My teacher smiled and took my paper. She knew I was finished.
Teacher: "I'll call your mother."
Orphan: "Go on, see if she picks up."
I wanted to make a joke about homework, but sadly, I'm an orphan.
What is an orphan's favorite period? Homeroom.
When the school shooter says, "Everybody get down!" and the autistic kid thinks it's Simon Says: 🙋♂️🙋♂️🙋♂️
Memes
Why did the chicken cross the playground?
To get to the other side.
I tore up my homework, but then I replaced it with this copy. It may look like it, but trust me, it's different! The answers ARE RIGHT, better than left!
Teacher: "You know you can't sleep in my class."
Boy: "I know. Maybe if you were a little quieter, I could."
What is black when it’s clean and white when it’s dirty?
Answer: A chalkboard.
Mother Nature deserves a traffic ticket.
Summer is speeding by way too fast. 🤣🤣🤣
What do you call a party planned by Bill Cosby and Jeffrey Epstein?
A high school pill party.
POV there’s a school shooting.
American: First time, European?
European: Yeah, you American?
American: No, not my first time.
What’s the difference between a feminist and a school shooter?
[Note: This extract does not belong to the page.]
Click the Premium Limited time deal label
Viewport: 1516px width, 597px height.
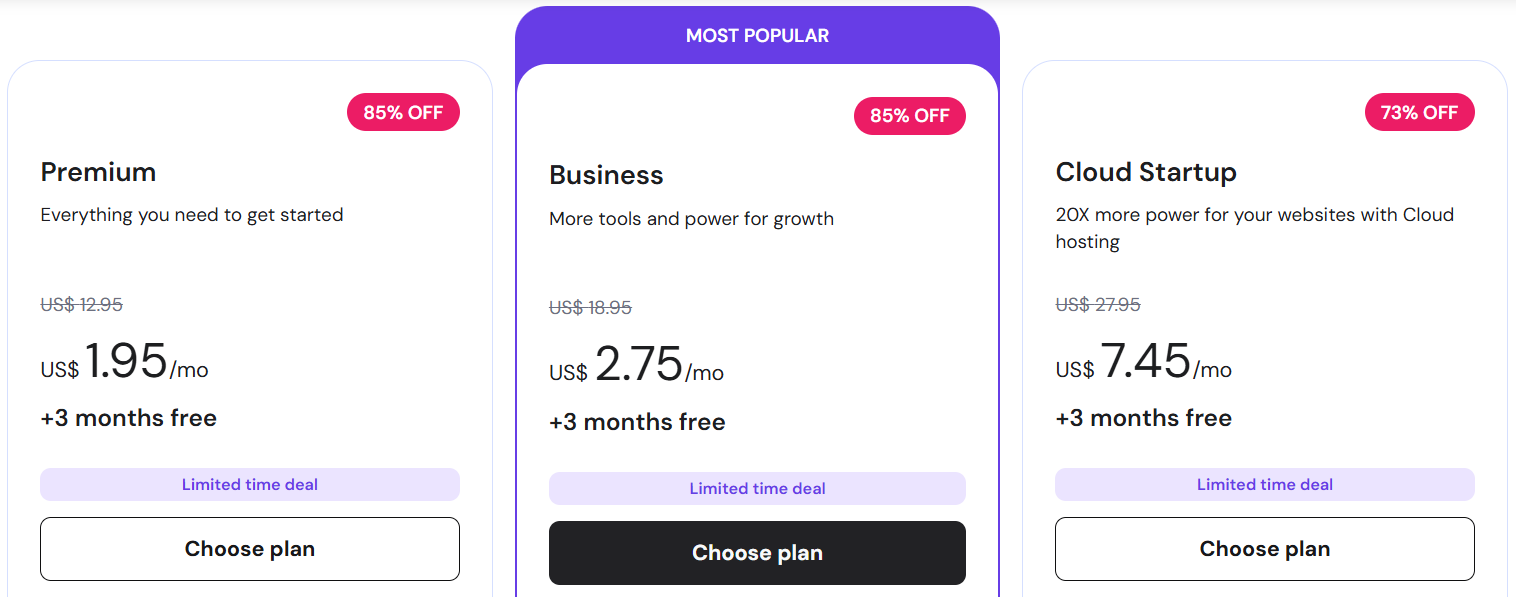point(250,485)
A school shooter actually makes an impact on its targets.
"I met a girl and she's 28."
"Now I'm the coolest guy in all of 8th grade."
- AJR
If a school shooter walks into a classroom and shoots an autistic kid, what does the kid say? "Why do I look like Swiss cheese?"
Today was the worst day of my life. My ex got hit by a school bus, and I lost my job as a bus driver.
Today I was at PE, and I saw a kid in a wheelchair. I threw a basketball at him, and I yelled, "Rocket League!"
I asked my Dad the other day, "At what age is it okay to have sex with girls?"
He replied, "When they leave school, son, they are legal."
Apparently, 3:15 p.m. is not what he meant.
What do a mag and a clip have in common? They are both good at school.
Why are Americans stupid? They shoot everyone that goes to school.